• Task item: Set down the data below exactly; pictures stay out.

Stored data entries:
_ _ _ _ _

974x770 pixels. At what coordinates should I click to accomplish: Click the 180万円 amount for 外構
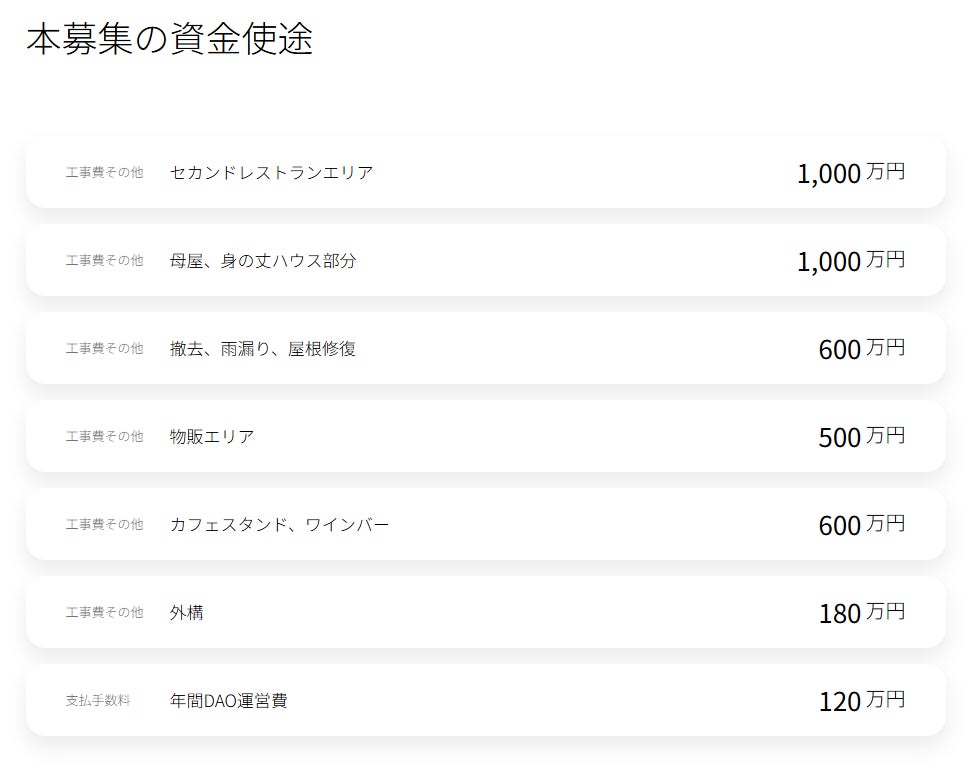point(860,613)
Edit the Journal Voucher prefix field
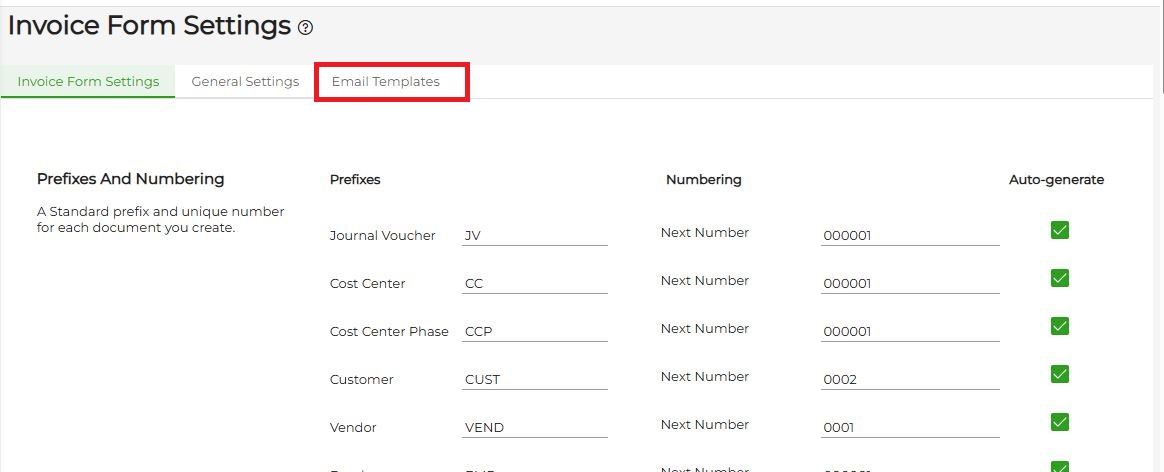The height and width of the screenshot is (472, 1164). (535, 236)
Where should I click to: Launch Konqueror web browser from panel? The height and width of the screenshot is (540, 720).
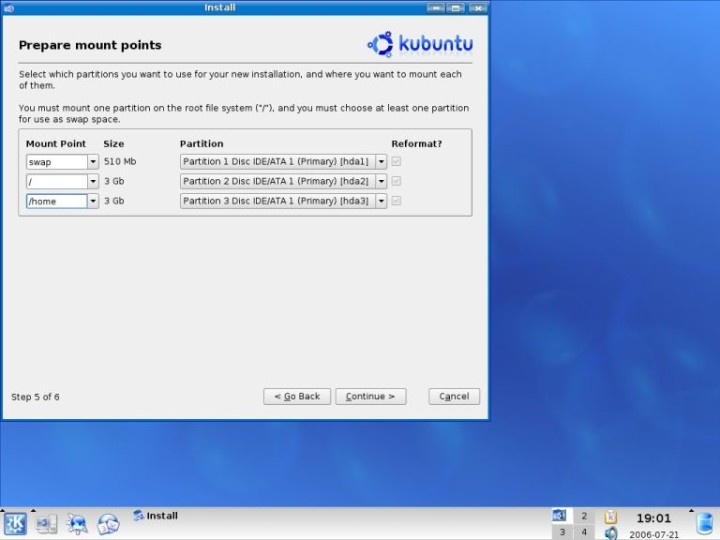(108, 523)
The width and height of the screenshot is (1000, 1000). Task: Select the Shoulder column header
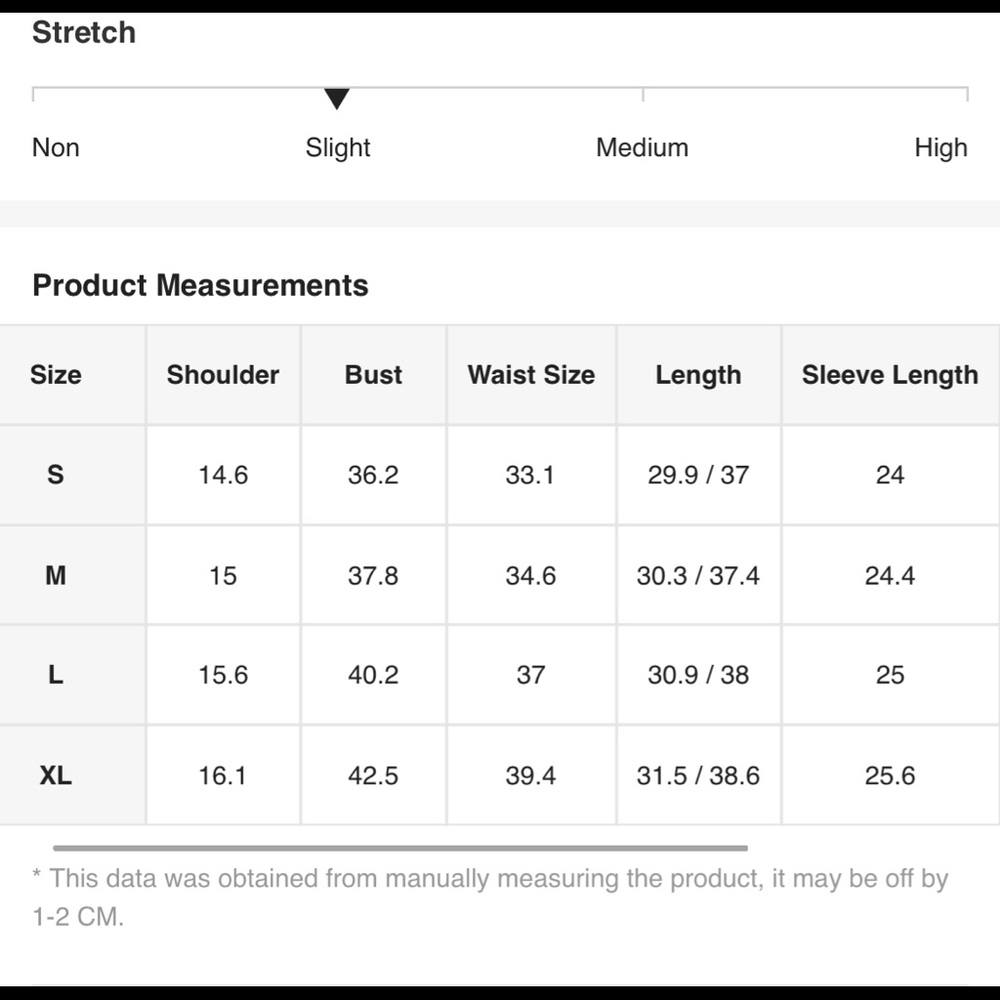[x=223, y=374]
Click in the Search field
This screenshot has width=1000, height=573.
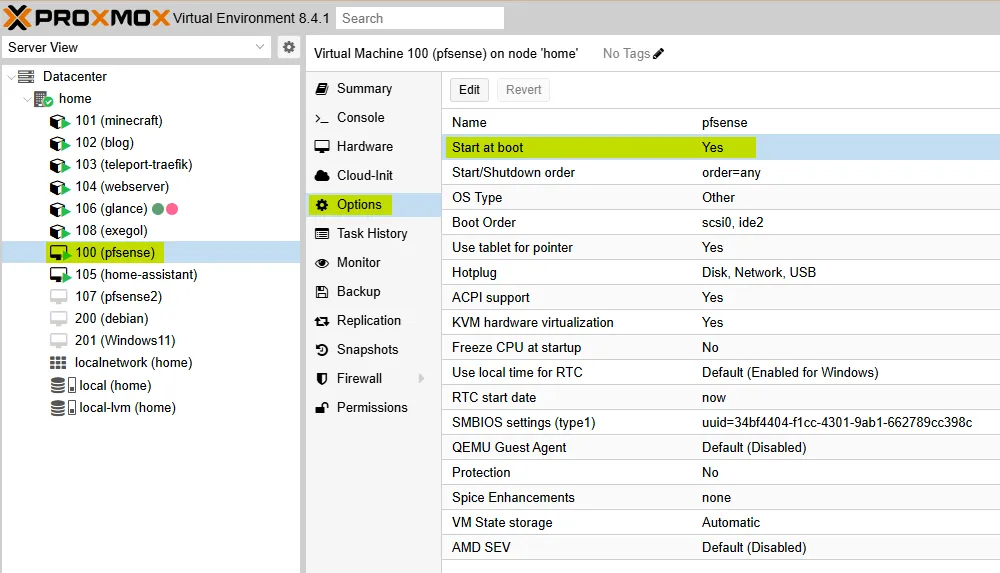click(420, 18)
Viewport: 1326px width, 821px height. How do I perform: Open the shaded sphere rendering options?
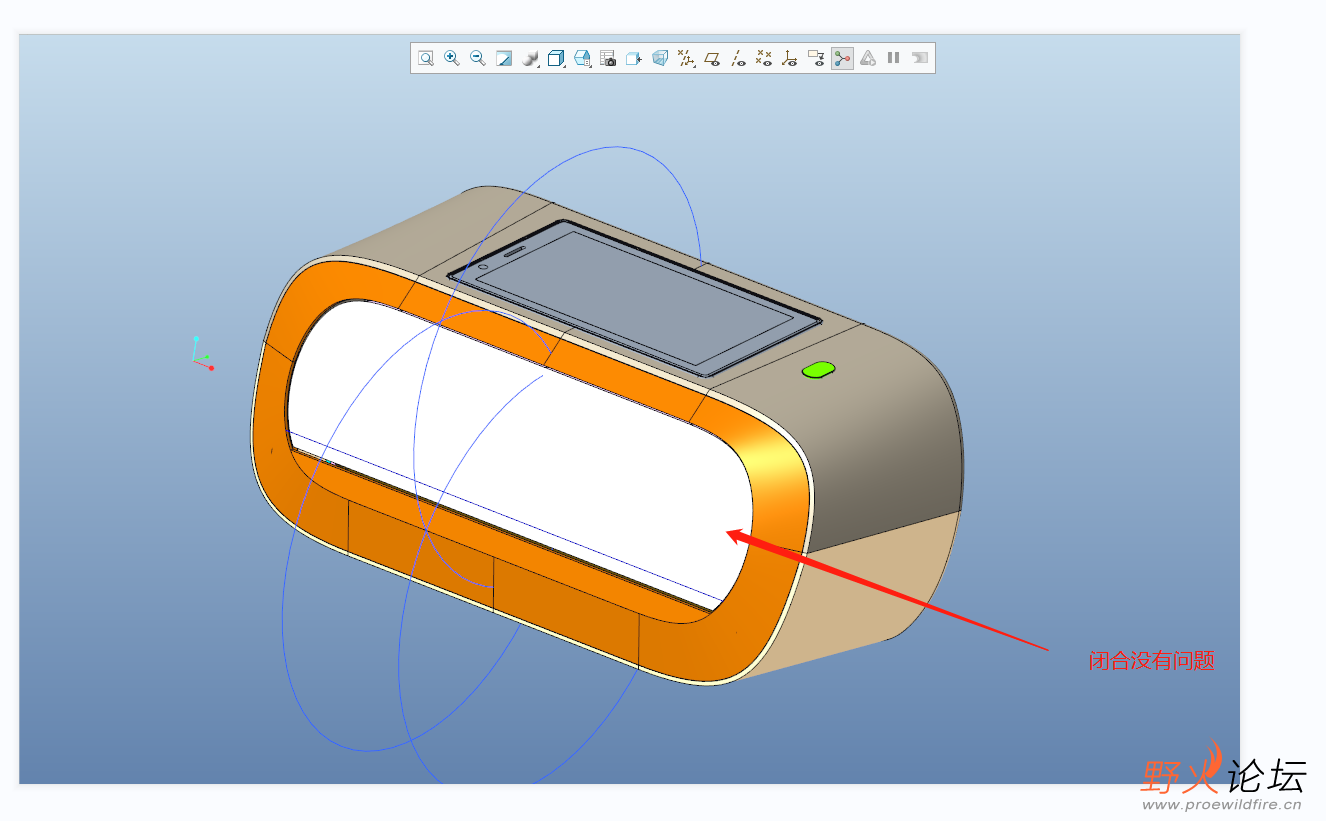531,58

_ _ _ _ _

• Your response:
974x770 pixels. At what coordinates should I click to accomplish: Click the 180万円 amount for 外構
point(860,613)
Edit the Journal Voucher prefix field
The height and width of the screenshot is (472, 1164). (535, 236)
Where should I click to: Launch Konqueror web browser from panel? The height and width of the screenshot is (540, 720).
(108, 523)
The width and height of the screenshot is (1000, 1000). Task: Select the Shoulder column header
[x=223, y=374]
Click in the Search field
This screenshot has width=1000, height=573.
click(420, 18)
Viewport: 1326px width, 821px height. How do I perform: Open the shaded sphere rendering options?
531,58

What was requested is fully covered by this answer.